Pulling milk from a cow might be a way to make a dollar, but it can't match the thrill of training a big racetrack winner.
It's more than 30 years since Keith Opie came to that realisation.
He was reminded of it when Indikator flashed across the line, an impressive winner of Saturday's $70,000 Platinum Homes Rotorua Cup.
After serving his apprenticeship with Dave O'Sullivan, Keith Opie became one of New Zealand's most talented jumps jockeys for a couple of years, but gave it away because he married young and started a family.

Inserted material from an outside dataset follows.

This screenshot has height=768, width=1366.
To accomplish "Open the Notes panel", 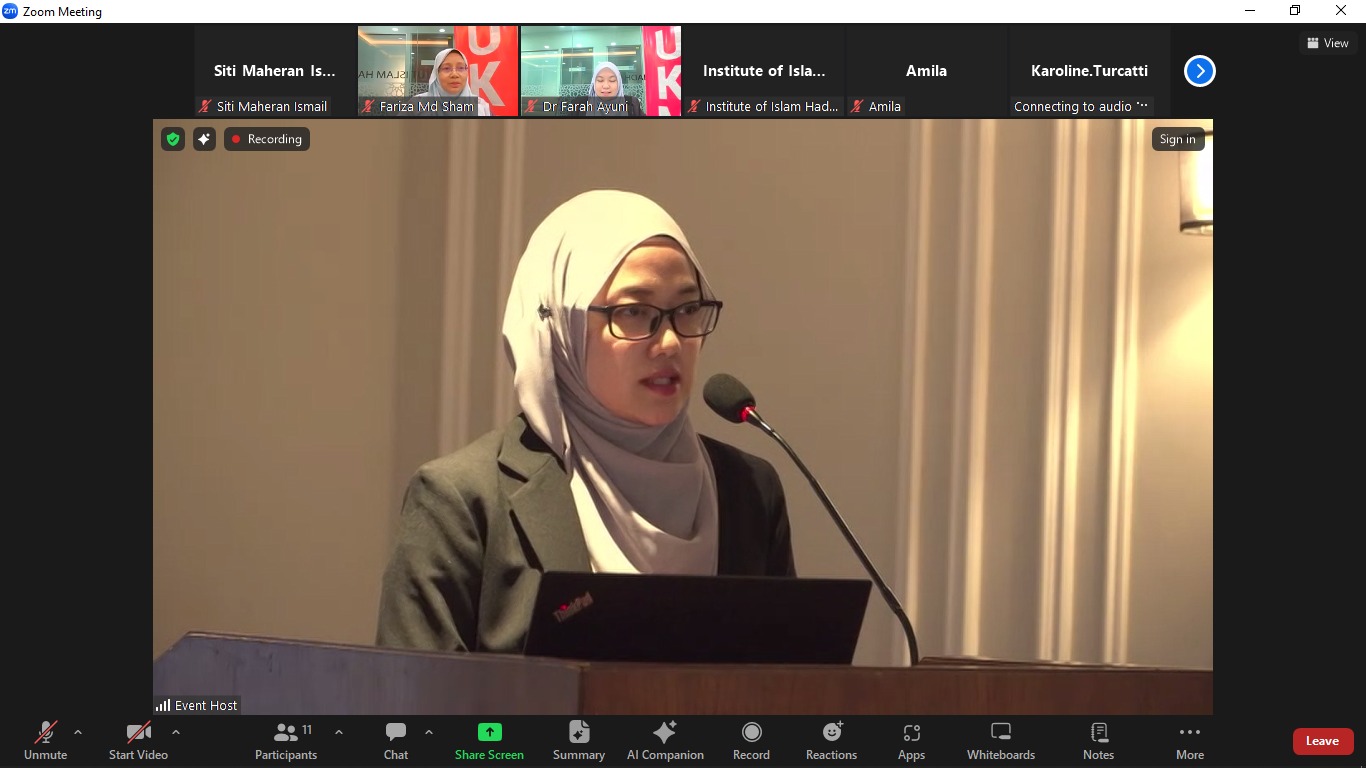I will click(x=1098, y=741).
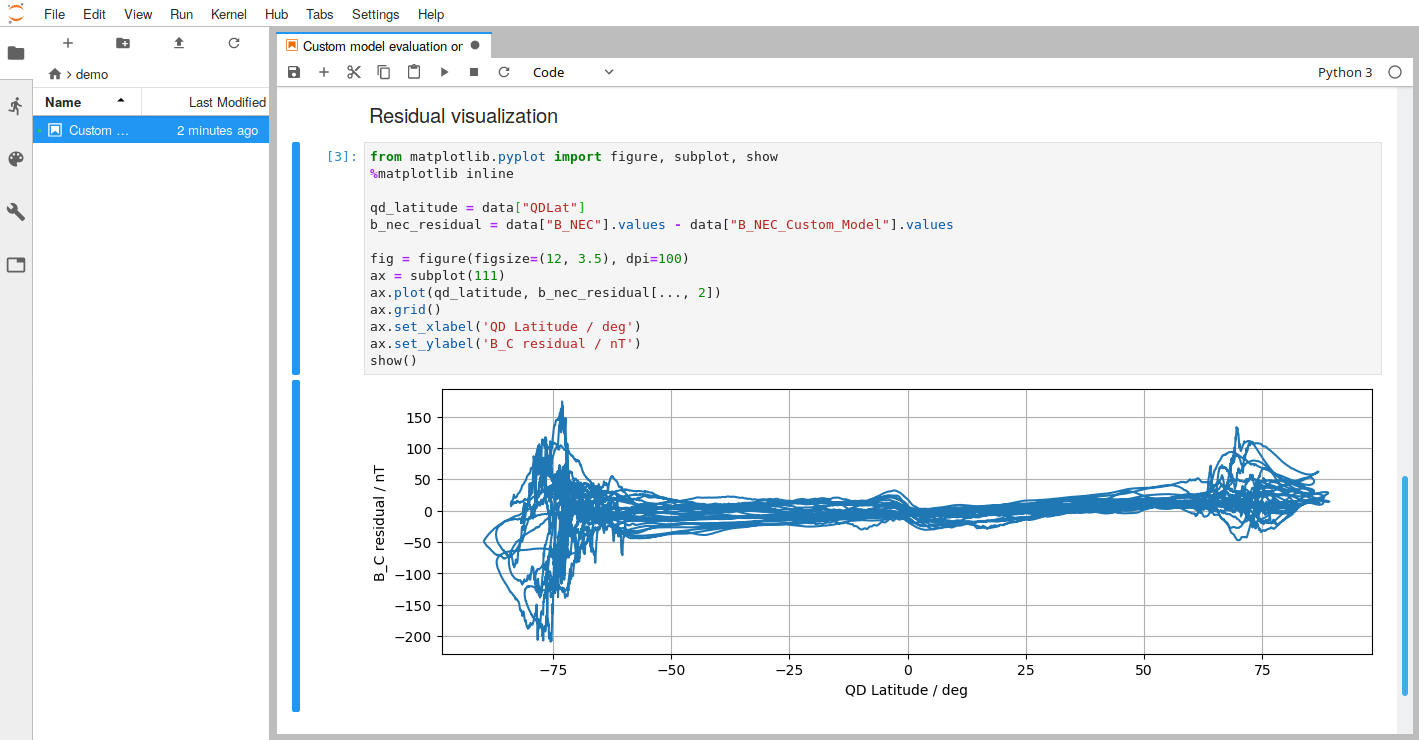The image size is (1419, 740).
Task: Close the Custom model evaluation tab
Action: [x=475, y=45]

He decided that sending 500kg thoroughbreds through large obstacles at speed was an unacceptable risk for a wife and young daughter to endure.

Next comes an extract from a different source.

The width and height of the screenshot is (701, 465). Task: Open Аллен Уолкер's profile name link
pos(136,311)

"So I went milking cows instead," he said after taking two horses to Rotorua at the weekend and winning with both.
He had five years of turning grass into milk before the lure of the horse proved too great.

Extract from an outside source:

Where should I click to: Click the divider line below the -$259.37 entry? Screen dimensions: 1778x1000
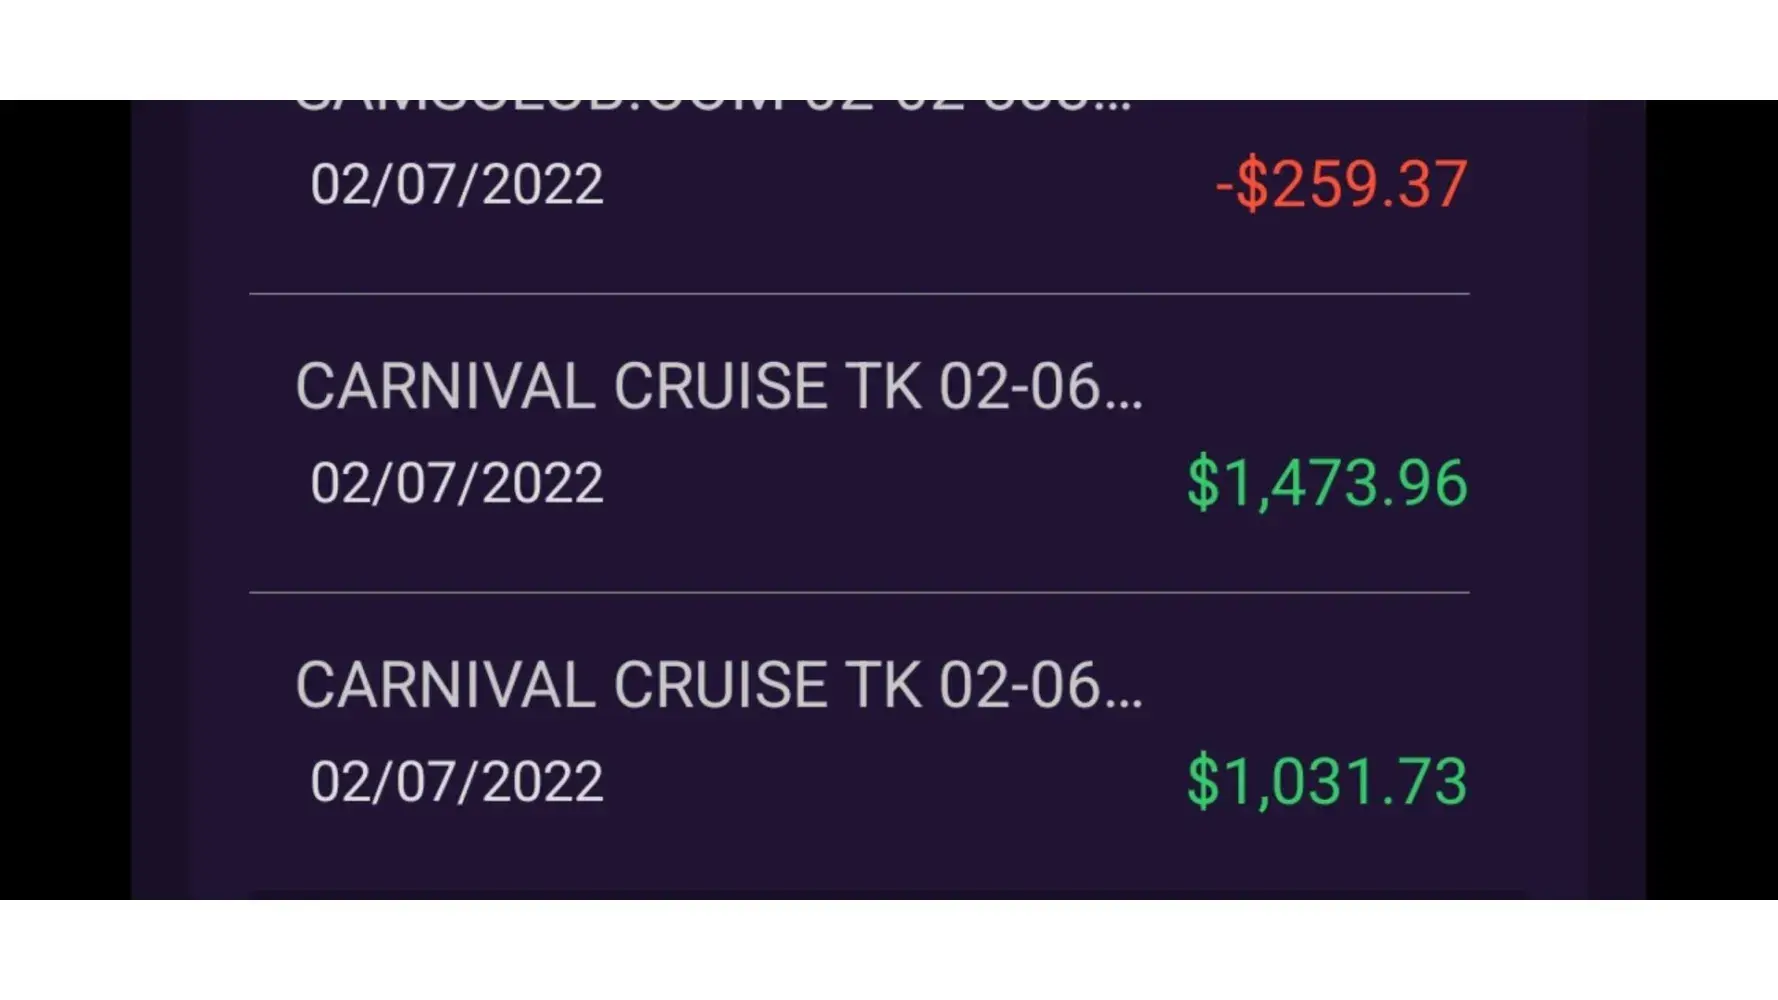[x=859, y=294]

He started training at Te Aroha and it wasn't long before a showy chestnut stallion arrived in his stable and, as So Dandy, won Opie the group one Railway.
"I think he ended up winning 15 races, most of them at the top level. He was always an under-rated horse."
Through three decades Keith Opie has maintained a low profile, but his record as a talented horseman is not missed by too many in the industry.
Saturday is not an isolated case of his strike rate being impressive.
His second winner, Bilpin Boy is now unbeaten in two appearances and looks destined for high honours.
But he'll have a fair way to go to catch up on Indikator, who, as a rising 7-year-old, is only just reaching his best form and could be on the verge of some really good paydays.
Some horses can look a little one-paced when young simply because they don't have the strength to propel their bodies at high speed.
Age can correct that in some and Indikator is one of those. The sprint he can now produce late in his races, evident in winning runs at Tauranga and on Saturday, is now very stylish.
It was a different story when Opie first took Indikator to the barrier trials at Te Awamutu, appropriately with Reese Jones, Saturday's winning jockey, on his back.
"I remember telling Reese that I thought an awful lot of the horse and not to show him up too much because we were keen to have a few dollars on him when he went to the races."
Things didn't quite go to plan, or perhaps too well - Indikator finished 50m behind the second-last horse in the trial.
"I said to Reese when he came back in: 'Jeez, how bad a judge am I?'
"I couldn't believe it."
Undeterred, Opie took Indikator back to the barrier trials and the horse won easily.
"Harry [Noel Harris] usually rides our horses and he was on when we took the horse to the races the first time in a midweek maiden at Paeroa.
"I told Harry that I thought the horse was special and that we'd had a bet.
"He was clear last at the 800m in a 1150m race and he won by three-quarters of a length with his head on his chest.
"Harry came in and said you've definitely got something special."
It has taken a lot of patience by Opie and owner Peter Setchell to develop a lightly-framed Indikator through to the mature horse he has suddenly become, and that course is starting to pay off handsomely.
The A$300,000 Brisbane Cup (2400m) on June 12 is now looming large.
"I had two plans, one to take him to Sydney for the off-carnival staying races and the other for the Brisbane Cup and after this win he deserves a crack at the Brisbane Cup," said Opie.
Setchell has scaled his Wellfield Stud operation back considerably in recent years and is now enjoying the racing element as much, or more, than simply breeding, although he has raced some high-class horses through the years, Society Bay being one of them.
Opie was pleased Reese Jones was the winning rider.
"I couldn't get a rider for Indikator in the Easter at Ellerslie and Reese agreed to ride him and to make the 53kg handicap. That's below his comfort zone.
"I decided not to run the horse after all that and I could hardly not offer this ride to Reese as a result."
Jones had Indikator in the driver's seat throughout and brought him along with a beautifully-timed run.
Tinseltown fought back well, but Indikator was too quick over the final 100m. Chettak just beat Vickezzchardonnay for third.
ROTORUA CUP
* Keith Opie is not disappointed he found the lure of the thoroughbred too difficult to resist.
* The former raceday rider milked cows for five years, but missed the raceday excitement ....
* ... like winning Saturday's $70,000 Rotorua Cup with Indikator.